Monday, March 11, 2013

75 Years Ago: Neville Chamberlain Challenged on Policy of Desiring Alliance with France, Hitler, and Mussolini

February 21:
1938 Eden and Chamberlain Clash
LONDON — In one of the most stirring scenes in the modern history of Parliament, Prime Minister Neville Chamberlain and his resigned Foreign Secretary Anthony Eden today [Feb. 21] challenged each other as to the wisdom of their conflicting ideas for preserving the peace of Europe and keeping Great Britain out of another general war. “Tony” Eden took his stand by the side of the League of Nations and respect for treaties as opposed to the methods of power politics and the philosophy that might makes right. Now was the time, Mr. Eden warned, for Britain to stand firm and show its traditional temper, instead of submitting to the threats of the dictators. Mr.

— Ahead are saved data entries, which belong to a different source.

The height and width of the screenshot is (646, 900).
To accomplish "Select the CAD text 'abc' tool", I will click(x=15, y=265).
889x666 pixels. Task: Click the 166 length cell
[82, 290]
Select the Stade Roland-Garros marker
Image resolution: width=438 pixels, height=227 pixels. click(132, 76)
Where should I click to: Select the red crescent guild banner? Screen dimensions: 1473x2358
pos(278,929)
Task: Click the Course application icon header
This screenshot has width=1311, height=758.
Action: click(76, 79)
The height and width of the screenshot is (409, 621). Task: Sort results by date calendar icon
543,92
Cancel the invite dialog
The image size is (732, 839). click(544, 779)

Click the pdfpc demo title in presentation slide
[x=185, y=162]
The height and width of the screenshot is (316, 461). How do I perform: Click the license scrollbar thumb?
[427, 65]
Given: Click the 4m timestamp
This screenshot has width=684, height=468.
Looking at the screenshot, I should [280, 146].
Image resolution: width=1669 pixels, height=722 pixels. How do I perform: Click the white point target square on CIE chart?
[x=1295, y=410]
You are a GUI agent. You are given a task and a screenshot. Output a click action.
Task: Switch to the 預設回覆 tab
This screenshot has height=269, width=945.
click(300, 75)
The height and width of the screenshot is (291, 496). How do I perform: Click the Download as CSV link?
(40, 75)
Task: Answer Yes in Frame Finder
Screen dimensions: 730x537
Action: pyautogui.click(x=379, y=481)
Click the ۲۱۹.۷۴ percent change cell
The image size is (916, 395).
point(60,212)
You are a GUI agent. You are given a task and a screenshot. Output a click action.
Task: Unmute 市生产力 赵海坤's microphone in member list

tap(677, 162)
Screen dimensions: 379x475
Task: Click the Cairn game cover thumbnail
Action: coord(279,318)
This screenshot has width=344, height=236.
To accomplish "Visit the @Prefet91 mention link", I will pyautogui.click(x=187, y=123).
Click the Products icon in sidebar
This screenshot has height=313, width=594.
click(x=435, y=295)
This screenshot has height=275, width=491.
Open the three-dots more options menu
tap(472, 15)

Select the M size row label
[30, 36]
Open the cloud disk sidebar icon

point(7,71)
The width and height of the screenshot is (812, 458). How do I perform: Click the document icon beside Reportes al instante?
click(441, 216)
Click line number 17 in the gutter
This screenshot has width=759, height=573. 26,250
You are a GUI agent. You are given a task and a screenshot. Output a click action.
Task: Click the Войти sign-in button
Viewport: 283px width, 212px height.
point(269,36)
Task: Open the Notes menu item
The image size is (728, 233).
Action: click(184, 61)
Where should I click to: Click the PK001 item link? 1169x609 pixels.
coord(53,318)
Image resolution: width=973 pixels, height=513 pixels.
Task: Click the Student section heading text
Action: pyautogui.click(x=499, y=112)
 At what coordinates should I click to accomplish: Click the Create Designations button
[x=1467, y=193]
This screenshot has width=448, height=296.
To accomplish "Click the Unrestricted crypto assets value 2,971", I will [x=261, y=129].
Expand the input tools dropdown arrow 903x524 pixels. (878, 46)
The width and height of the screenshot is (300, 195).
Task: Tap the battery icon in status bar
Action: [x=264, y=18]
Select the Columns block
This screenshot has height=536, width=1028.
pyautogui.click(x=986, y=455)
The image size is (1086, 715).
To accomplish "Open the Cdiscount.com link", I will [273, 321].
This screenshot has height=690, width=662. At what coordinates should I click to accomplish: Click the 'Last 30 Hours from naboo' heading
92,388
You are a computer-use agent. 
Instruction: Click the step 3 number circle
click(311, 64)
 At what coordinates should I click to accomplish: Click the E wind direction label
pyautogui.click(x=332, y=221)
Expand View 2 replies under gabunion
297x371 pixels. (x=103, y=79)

Chamberlain paid lip service to the League, but made it plain his heart’s desire is for a four-power alliance of Britain, France, Germany and Italy to control Europe’s affairs in place of the League.
March 7:
1938 Reich Fleet Twice Size of Britain’s
LONDON — The British government plan to spend over £350,000,000 this year on its Air Force, Navy, Army and air raid precautions was approved late tonight [March 7] in the House of Commons after a disquieting debate in which Winston Churchill charged that the Royal Air Force expansion had fallen two years behind schedule and that Germany possessed an air force more than twice as strong as the British. Prime Minister Neville Chamberlain refused to commit himself as to the relative strength of the British and German air forces, but he did attempt to clear up his position in connection with his attempts in Rome, Berlin and London to make peace with Benito Mussolini and Adolf Hitler. Mr. Chamberlain made it plain that he was not afraid of the dictators and would fight, if necessary, for democracy.